**Requirement:**
For each line in the data below that holds "agent", return a copy.

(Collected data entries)
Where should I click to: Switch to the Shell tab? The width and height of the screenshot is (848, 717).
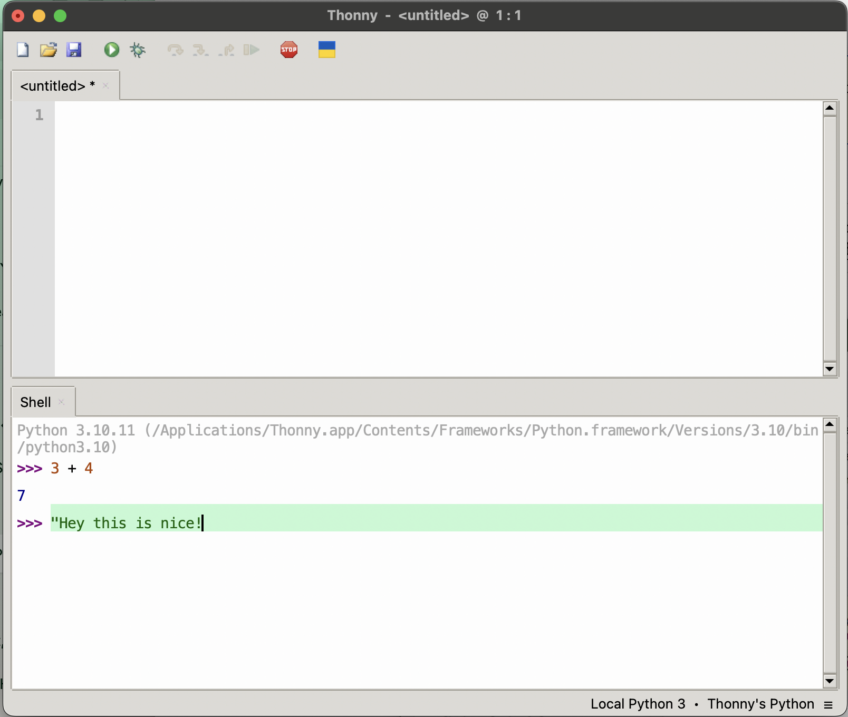[35, 402]
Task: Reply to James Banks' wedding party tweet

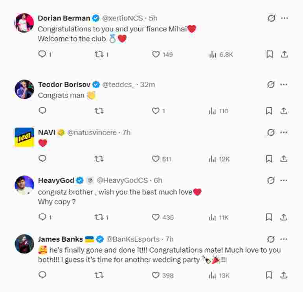Action: [x=42, y=275]
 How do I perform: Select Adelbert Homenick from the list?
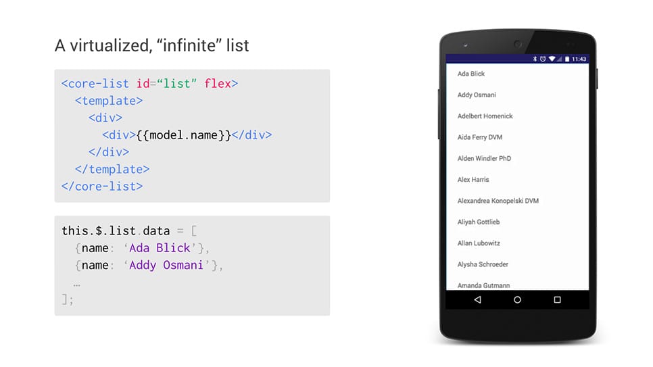pyautogui.click(x=485, y=116)

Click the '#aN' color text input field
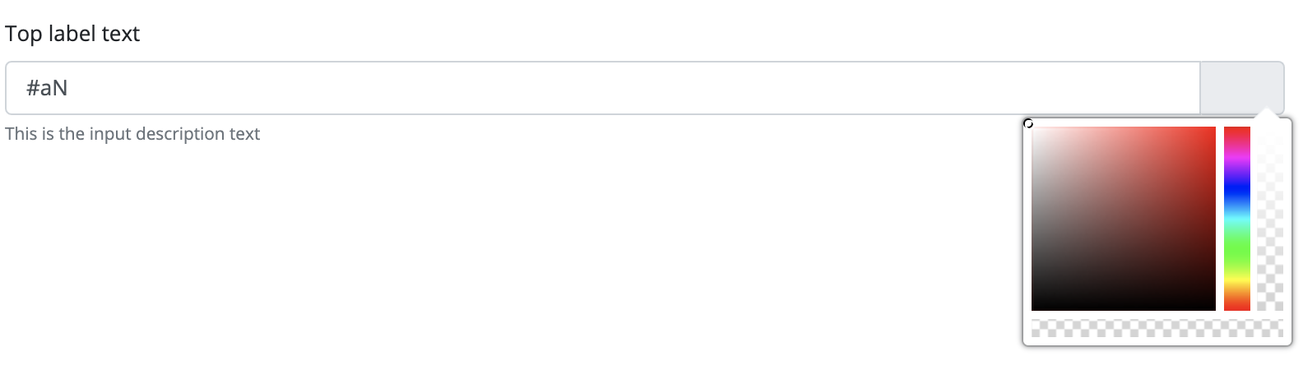603,88
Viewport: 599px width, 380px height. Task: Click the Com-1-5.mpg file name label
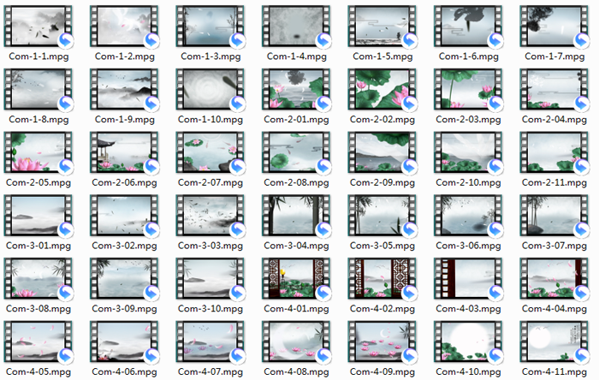(x=383, y=56)
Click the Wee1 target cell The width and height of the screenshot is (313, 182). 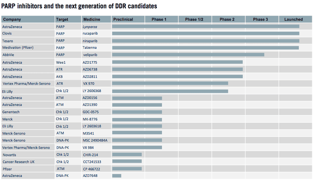coord(60,62)
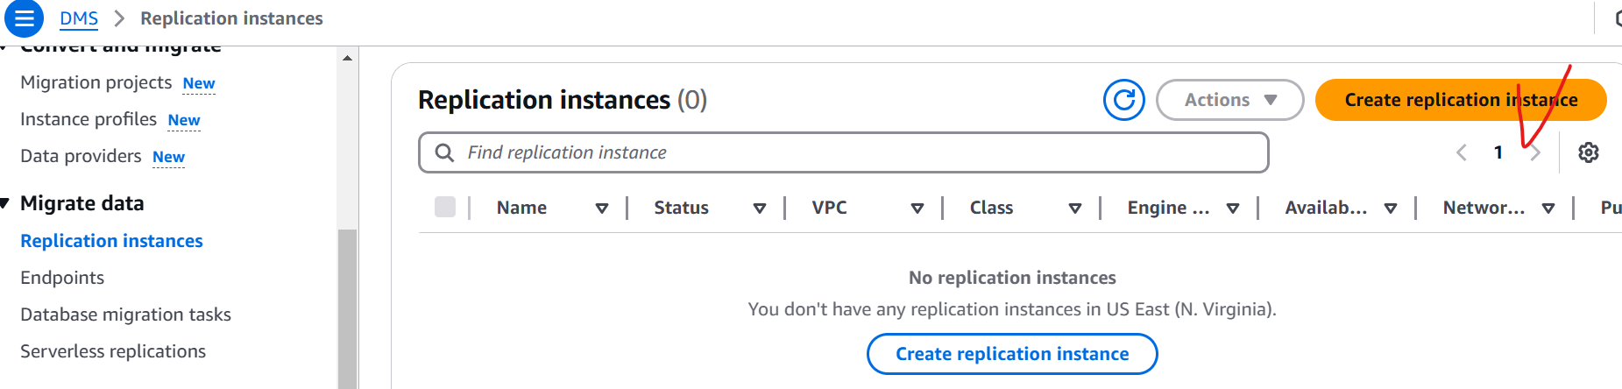Go to previous page arrow
Image resolution: width=1622 pixels, height=389 pixels.
(x=1462, y=152)
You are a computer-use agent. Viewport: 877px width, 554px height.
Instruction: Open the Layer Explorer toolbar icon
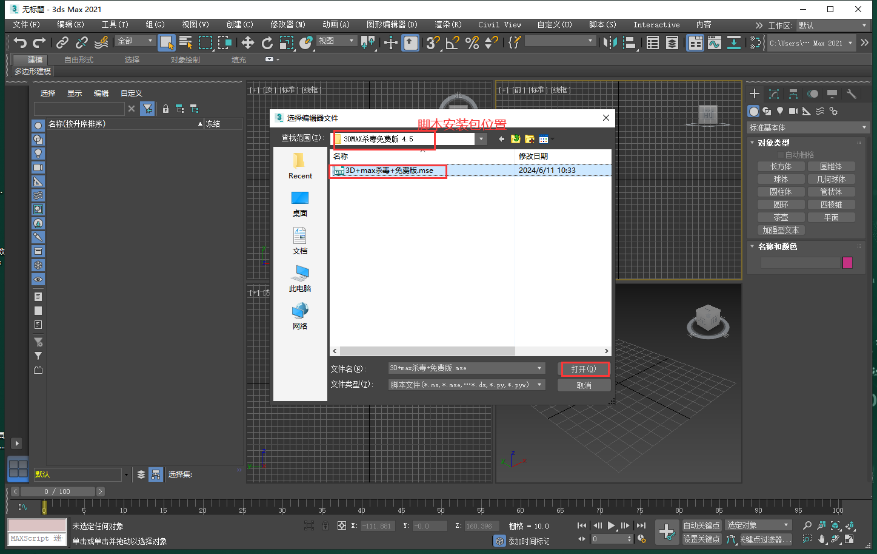pos(672,42)
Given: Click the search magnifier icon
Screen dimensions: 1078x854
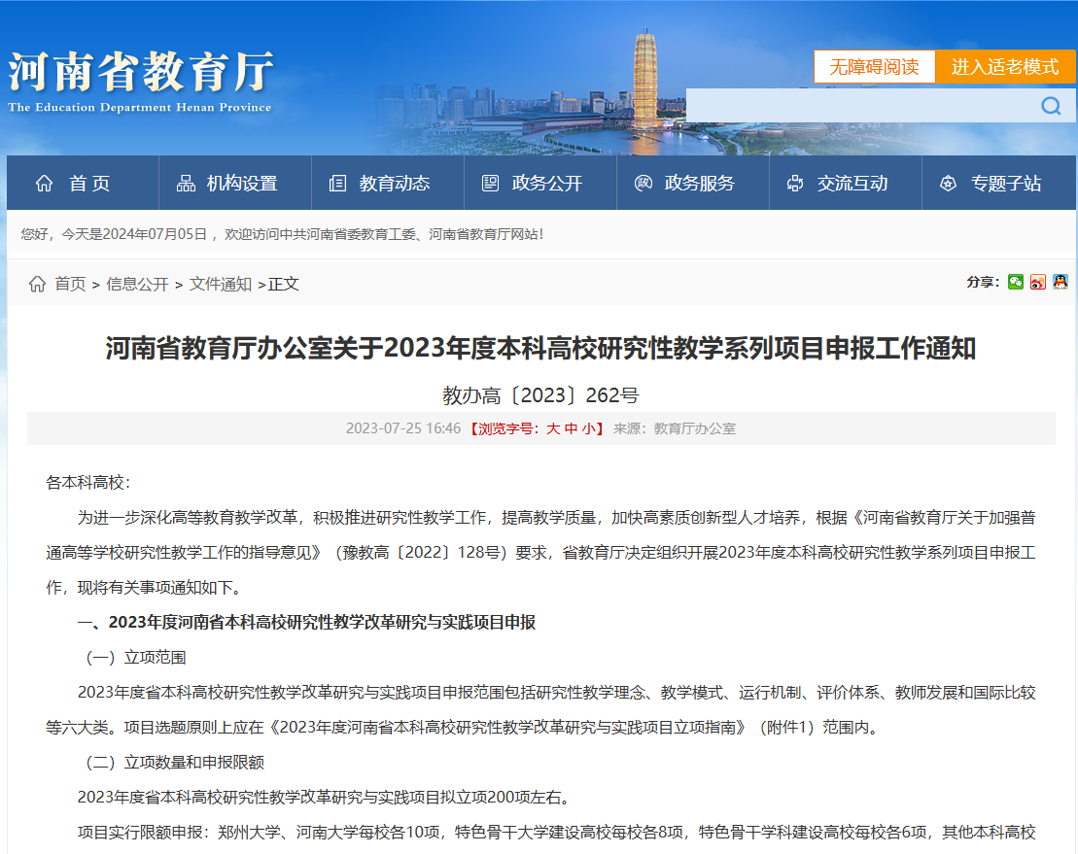Looking at the screenshot, I should [x=1051, y=106].
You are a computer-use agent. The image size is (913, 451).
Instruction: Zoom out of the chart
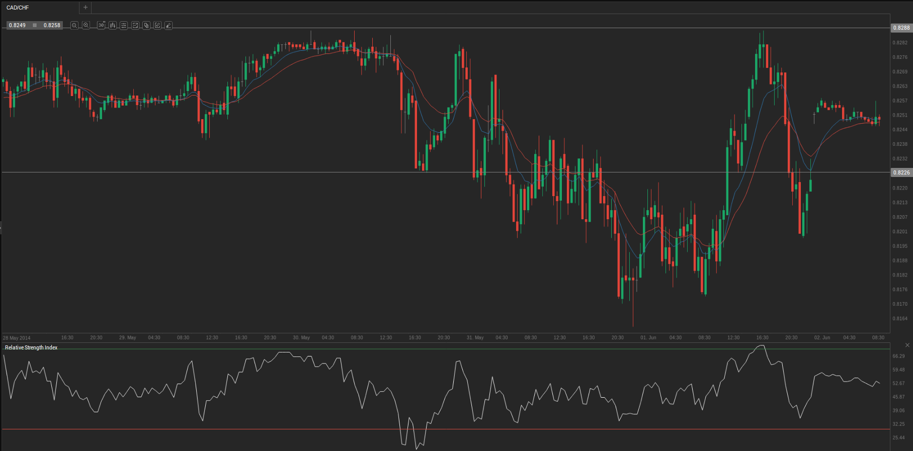click(x=74, y=25)
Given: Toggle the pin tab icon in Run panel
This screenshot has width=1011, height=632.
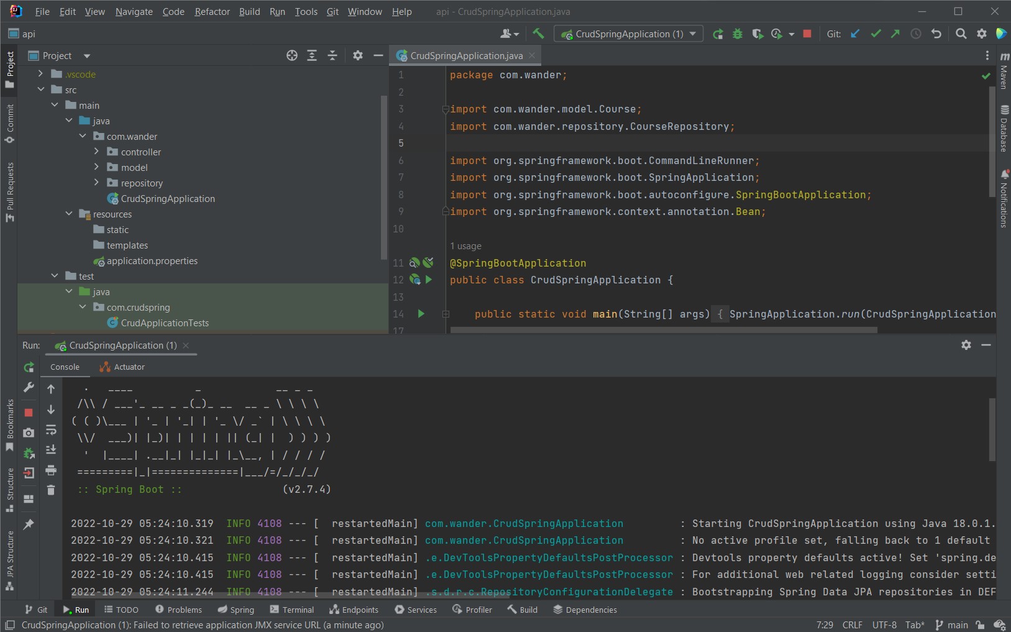Looking at the screenshot, I should [x=29, y=524].
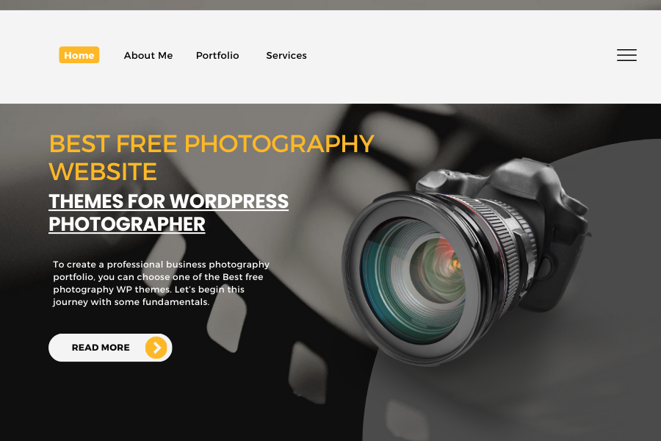Screen dimensions: 661x441
Task: Click the yellow WEBSITE headline word
Action: 103,171
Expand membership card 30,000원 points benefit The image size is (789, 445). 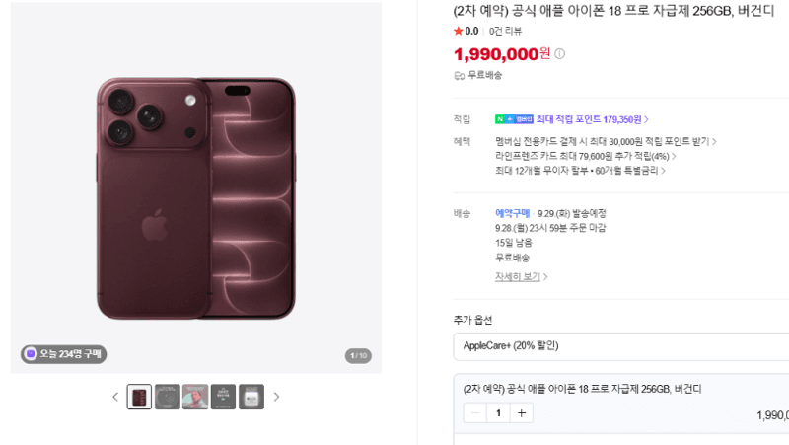point(606,141)
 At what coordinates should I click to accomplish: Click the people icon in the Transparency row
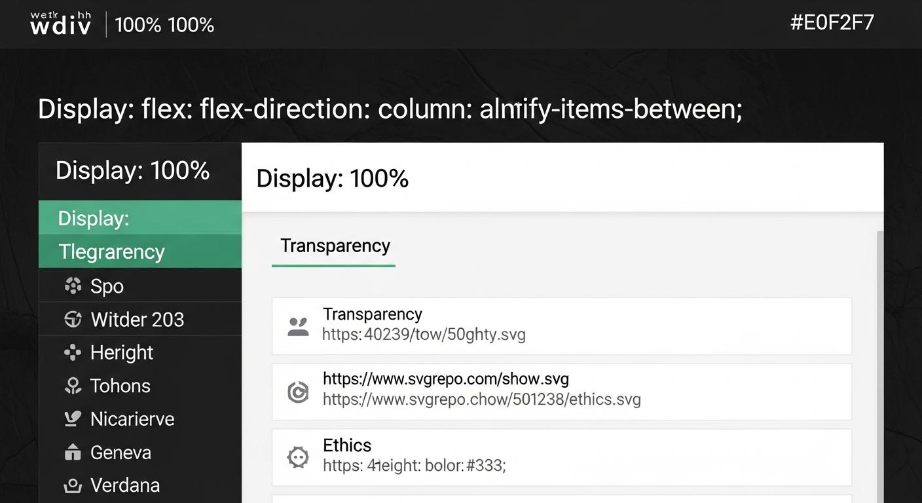click(298, 326)
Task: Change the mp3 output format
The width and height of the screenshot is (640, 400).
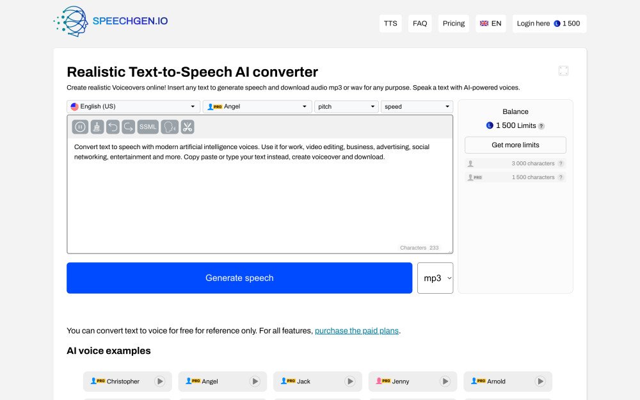Action: pos(435,278)
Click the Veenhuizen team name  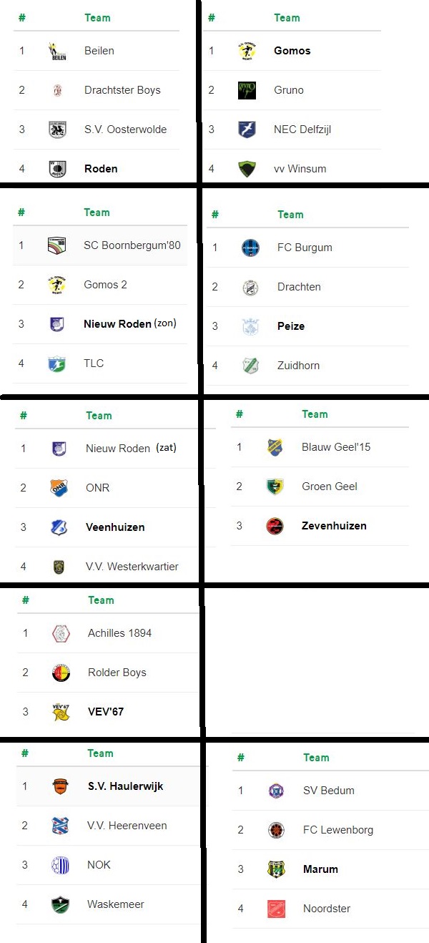[115, 527]
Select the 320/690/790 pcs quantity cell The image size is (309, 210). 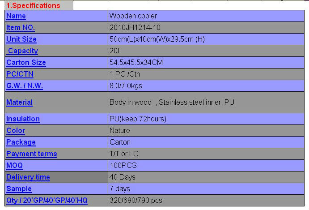coord(136,201)
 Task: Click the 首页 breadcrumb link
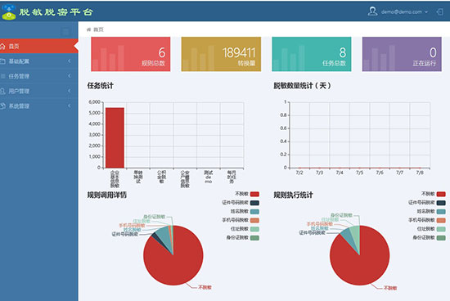pos(98,29)
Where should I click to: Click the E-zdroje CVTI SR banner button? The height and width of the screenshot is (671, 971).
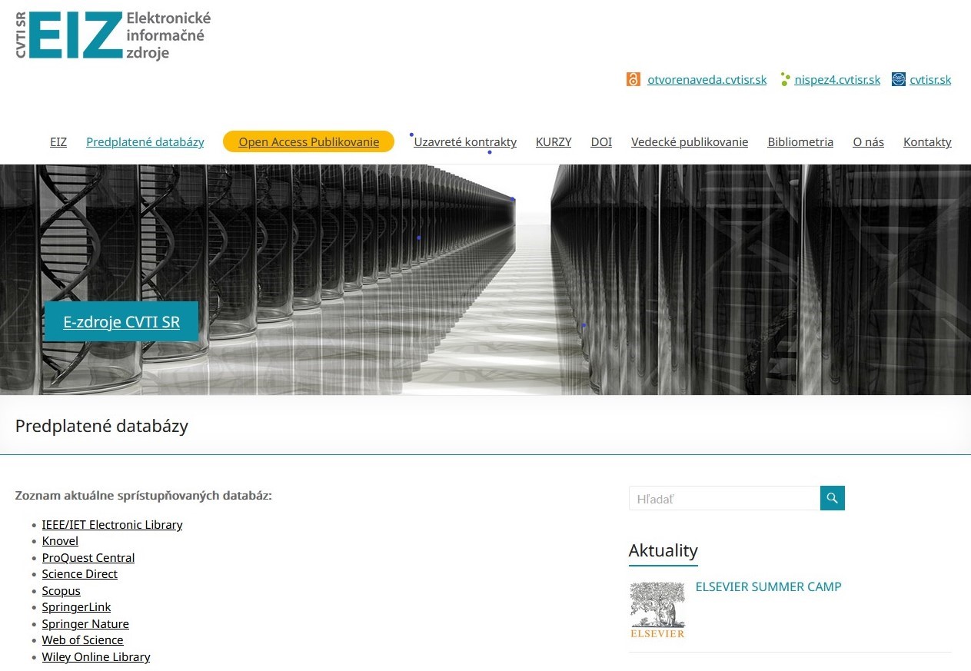point(121,322)
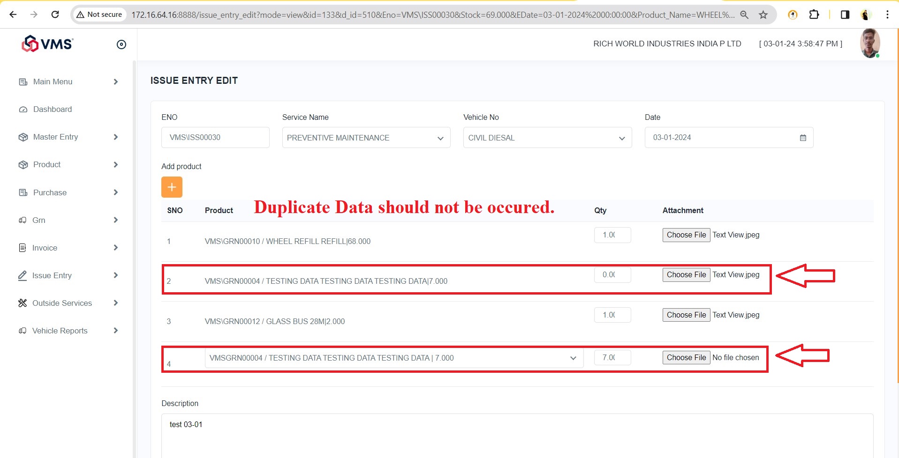
Task: Toggle the sidebar collapse circle icon
Action: (121, 44)
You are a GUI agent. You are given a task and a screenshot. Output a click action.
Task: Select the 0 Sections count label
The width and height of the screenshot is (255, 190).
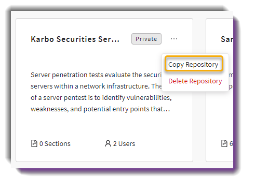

**Your solution:**
You are a computer-use agent. Viewport: 877px width, 554px height.
You are a computer-use agent. The image size is (913, 451).
You are a GUI agent. You are given a task and a screenshot. Output a click action.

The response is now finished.